GIVEN REQUEST: Could you copy the rows below word for word, from the first row down to and including the line with "point(217,298)"?

── EXERCISE INPUTS ──

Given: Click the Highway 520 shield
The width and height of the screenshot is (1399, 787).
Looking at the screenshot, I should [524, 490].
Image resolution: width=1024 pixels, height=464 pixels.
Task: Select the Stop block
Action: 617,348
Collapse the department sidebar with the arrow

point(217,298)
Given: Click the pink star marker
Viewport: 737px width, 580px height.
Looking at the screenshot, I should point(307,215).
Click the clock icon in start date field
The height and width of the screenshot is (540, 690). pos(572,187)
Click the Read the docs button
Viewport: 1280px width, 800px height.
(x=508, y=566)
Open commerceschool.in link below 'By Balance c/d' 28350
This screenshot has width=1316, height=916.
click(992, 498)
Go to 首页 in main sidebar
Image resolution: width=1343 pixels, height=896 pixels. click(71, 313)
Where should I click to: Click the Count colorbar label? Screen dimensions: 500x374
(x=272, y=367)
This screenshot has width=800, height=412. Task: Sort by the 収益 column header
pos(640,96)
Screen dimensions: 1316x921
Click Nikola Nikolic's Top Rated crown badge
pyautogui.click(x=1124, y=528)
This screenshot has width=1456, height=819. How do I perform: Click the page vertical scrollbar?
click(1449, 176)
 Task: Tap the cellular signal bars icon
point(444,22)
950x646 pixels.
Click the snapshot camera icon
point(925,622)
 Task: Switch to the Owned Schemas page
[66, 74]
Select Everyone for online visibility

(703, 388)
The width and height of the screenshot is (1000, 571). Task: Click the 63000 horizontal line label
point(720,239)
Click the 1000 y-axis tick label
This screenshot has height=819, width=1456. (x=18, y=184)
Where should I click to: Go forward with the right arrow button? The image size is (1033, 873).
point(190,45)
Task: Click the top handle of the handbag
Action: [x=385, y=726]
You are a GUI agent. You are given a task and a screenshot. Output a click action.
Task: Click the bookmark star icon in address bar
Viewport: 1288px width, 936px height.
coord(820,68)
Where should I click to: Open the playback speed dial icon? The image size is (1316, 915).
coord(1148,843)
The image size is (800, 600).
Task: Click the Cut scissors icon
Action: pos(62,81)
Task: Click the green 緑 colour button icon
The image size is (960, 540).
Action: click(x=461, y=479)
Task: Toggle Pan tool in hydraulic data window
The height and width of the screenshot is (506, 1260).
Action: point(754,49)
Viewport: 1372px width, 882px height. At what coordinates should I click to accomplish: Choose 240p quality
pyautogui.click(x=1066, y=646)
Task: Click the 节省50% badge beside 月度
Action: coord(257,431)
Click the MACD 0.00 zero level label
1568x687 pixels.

───

CORRECT ANSWER:
Given: Click the Highway 520 shield
The width and height of the screenshot is (1399, 787).
Looking at the screenshot, I should [524, 490].
Image resolution: width=1024 pixels, height=464 pixels.
Task: Select the Stop block
Action: 617,348
Collapse the department sidebar with the arrow

point(217,298)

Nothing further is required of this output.